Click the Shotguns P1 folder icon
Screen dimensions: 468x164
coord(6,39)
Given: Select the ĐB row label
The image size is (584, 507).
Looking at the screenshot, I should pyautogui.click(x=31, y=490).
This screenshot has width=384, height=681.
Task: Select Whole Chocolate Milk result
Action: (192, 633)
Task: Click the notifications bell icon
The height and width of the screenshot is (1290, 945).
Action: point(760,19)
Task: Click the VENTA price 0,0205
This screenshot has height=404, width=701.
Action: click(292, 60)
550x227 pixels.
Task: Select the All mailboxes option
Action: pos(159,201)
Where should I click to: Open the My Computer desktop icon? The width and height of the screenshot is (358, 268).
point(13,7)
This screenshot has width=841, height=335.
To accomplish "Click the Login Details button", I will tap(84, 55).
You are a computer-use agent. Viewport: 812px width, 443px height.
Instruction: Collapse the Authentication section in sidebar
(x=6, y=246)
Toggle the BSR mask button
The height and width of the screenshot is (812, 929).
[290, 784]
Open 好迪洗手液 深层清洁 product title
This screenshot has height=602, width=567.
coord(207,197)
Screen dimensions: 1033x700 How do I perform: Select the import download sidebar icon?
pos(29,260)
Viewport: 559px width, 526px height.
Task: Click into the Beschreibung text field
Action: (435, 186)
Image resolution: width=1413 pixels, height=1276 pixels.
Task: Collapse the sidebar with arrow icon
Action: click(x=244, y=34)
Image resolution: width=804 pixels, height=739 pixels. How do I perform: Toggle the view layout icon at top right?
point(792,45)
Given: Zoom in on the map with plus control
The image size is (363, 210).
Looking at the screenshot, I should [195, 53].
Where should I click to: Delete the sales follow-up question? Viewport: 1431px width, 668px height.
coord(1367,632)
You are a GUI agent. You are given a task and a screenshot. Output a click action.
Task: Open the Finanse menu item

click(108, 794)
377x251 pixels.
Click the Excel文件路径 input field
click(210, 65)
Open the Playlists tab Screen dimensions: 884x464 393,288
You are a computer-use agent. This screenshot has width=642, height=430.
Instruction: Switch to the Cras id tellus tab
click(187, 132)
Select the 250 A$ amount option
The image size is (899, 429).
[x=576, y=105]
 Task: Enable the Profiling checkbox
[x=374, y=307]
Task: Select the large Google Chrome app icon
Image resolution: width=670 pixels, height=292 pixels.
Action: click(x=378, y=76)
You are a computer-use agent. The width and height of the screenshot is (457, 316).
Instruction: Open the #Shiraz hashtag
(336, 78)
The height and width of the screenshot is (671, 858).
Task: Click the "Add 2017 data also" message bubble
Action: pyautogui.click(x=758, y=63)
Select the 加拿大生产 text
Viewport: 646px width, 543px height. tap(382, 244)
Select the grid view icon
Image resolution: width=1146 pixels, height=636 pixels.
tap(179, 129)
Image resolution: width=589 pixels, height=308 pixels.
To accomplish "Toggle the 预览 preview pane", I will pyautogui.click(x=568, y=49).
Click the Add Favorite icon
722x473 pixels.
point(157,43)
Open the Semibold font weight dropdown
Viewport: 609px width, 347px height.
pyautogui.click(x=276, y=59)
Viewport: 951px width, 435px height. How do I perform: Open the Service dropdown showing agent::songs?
————
Stated task: Write out all of the records above again, word for word and line by line, without changing anything.

Solution below:
Click the Shotguns P1 folder icon
Screen dimensions: 468x164
coord(6,39)
Given: Select the ĐB row label
The image size is (584, 507).
Looking at the screenshot, I should pyautogui.click(x=31, y=490).
This screenshot has width=384, height=681.
Task: Select Whole Chocolate Milk result
Action: (192, 633)
Task: Click the notifications bell icon
The height and width of the screenshot is (1290, 945).
Action: point(760,19)
Task: Click the VENTA price 0,0205
This screenshot has height=404, width=701.
Action: click(292, 60)
550x227 pixels.
Task: Select the All mailboxes option
Action: pos(159,201)
Where should I click to: Open the My Computer desktop icon? The width and height of the screenshot is (358, 268).
point(13,7)
This screenshot has width=841, height=335.
To accomplish "Click the Login Details button", I will tap(84, 55).
You are a computer-use agent. Viewport: 812px width, 443px height.
Instruction: Collapse the Authentication section in sidebar
(x=6, y=246)
Toggle the BSR mask button
The height and width of the screenshot is (812, 929).
[290, 784]
Open 好迪洗手液 深层清洁 product title
This screenshot has height=602, width=567.
coord(207,197)
Screen dimensions: 1033x700 How do I perform: Select the import download sidebar icon?
pos(29,260)
Viewport: 559px width, 526px height.
Task: Click into the Beschreibung text field
Action: (435, 186)
Image resolution: width=1413 pixels, height=1276 pixels.
Task: Collapse the sidebar with arrow icon
Action: click(x=244, y=34)
Image resolution: width=804 pixels, height=739 pixels. How do I perform: Toggle the view layout icon at top right?
point(792,45)
Given: Zoom in on the map with plus control
The image size is (363, 210).
Looking at the screenshot, I should [195, 53].
Where should I click to: Delete the sales follow-up question? Viewport: 1431px width, 668px height.
coord(1367,632)
You are a GUI agent. You are given a task and a screenshot. Output a click action.
Task: Open the Finanse menu item

click(108, 794)
377x251 pixels.
Click the Excel文件路径 input field
click(210, 65)
Open the Playlists tab Screen dimensions: 884x464 393,288
You are a computer-use agent. This screenshot has width=642, height=430.
Instruction: Switch to the Cras id tellus tab
click(187, 132)
Select the 250 A$ amount option
The image size is (899, 429).
[x=576, y=105]
 Task: Enable the Profiling checkbox
[x=374, y=307]
Task: Select the large Google Chrome app icon
Image resolution: width=670 pixels, height=292 pixels.
Action: click(x=378, y=76)
You are a computer-use agent. The width and height of the screenshot is (457, 316).
Instruction: Open the #Shiraz hashtag
(336, 78)
The height and width of the screenshot is (671, 858).
Task: Click the "Add 2017 data also" message bubble
Action: pyautogui.click(x=758, y=63)
Select the 加拿大生产 text
Viewport: 646px width, 543px height. tap(382, 244)
Select the grid view icon
Image resolution: width=1146 pixels, height=636 pixels.
tap(179, 129)
Image resolution: width=589 pixels, height=308 pixels.
To accomplish "Toggle the 预览 preview pane", I will pyautogui.click(x=568, y=49).
Click the Add Favorite icon
722x473 pixels.
point(157,43)
Open the Semibold font weight dropdown
Viewport: 609px width, 347px height.
pyautogui.click(x=276, y=59)
Viewport: 951px width, 435px height. How do I perform: Open the Service dropdown showing agent::songs?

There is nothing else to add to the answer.